• Exercise inputs
____

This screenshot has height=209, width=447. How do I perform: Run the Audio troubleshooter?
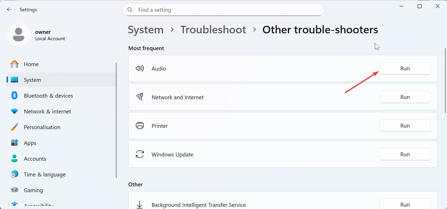[x=405, y=69]
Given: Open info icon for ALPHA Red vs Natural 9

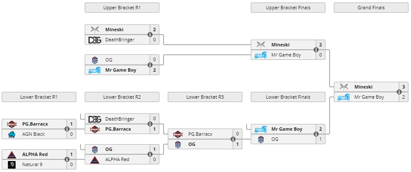Looking at the screenshot, I should (67, 159).
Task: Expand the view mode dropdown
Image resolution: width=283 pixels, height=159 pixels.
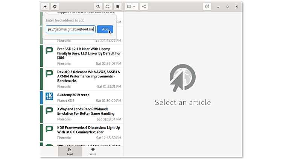Action: 131,6
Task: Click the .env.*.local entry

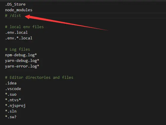Action: [19, 38]
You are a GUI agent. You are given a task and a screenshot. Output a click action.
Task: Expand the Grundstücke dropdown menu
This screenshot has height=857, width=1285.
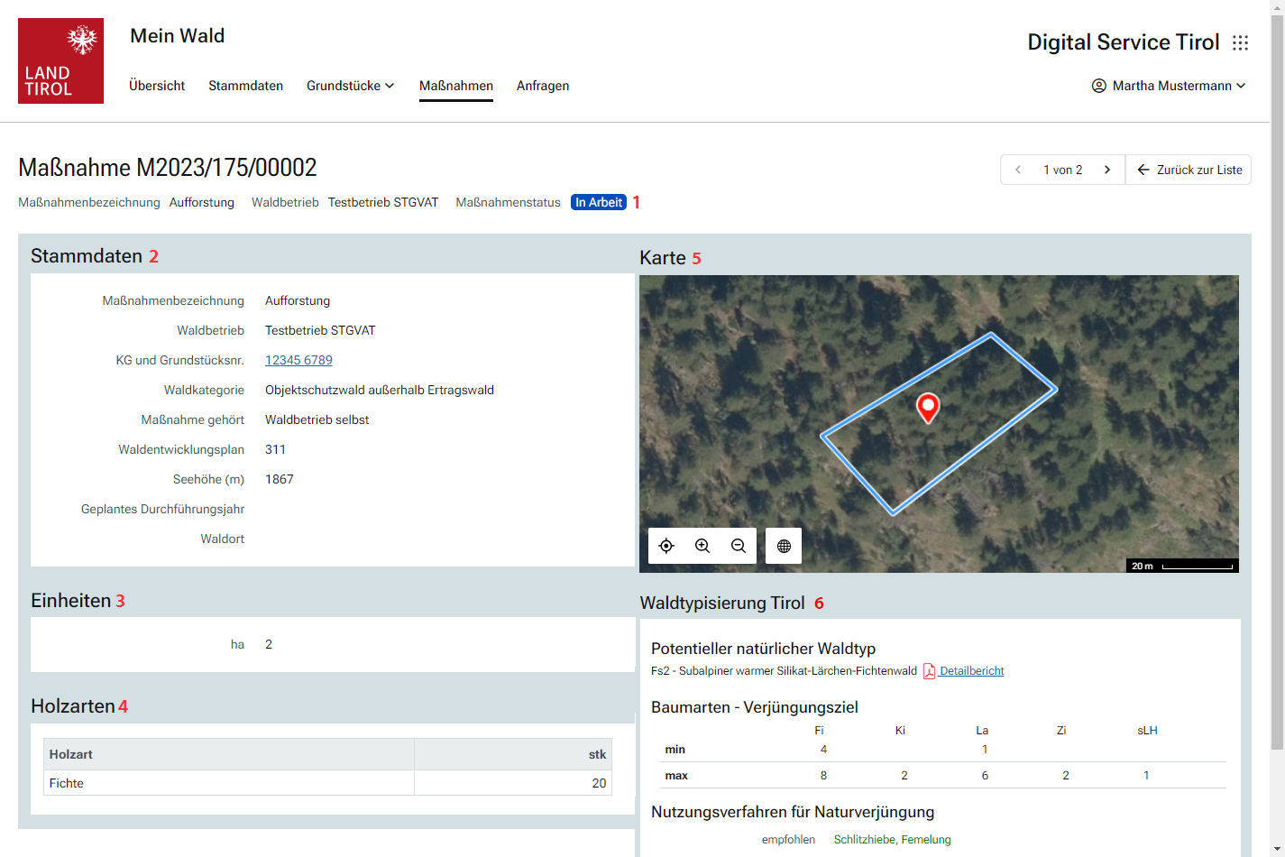click(350, 86)
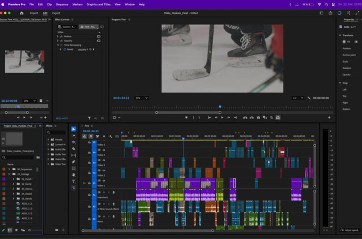Click Export Frame camera icon in Program monitor
362x239 pixels.
pos(258,117)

____

• Requirement
Within the listing above, filter for lines holding the string "Expand" and copy each one.

• Completed exercise
Task: Expand the view mode dropdown
Task: Expand the Grundstücke dropdown menu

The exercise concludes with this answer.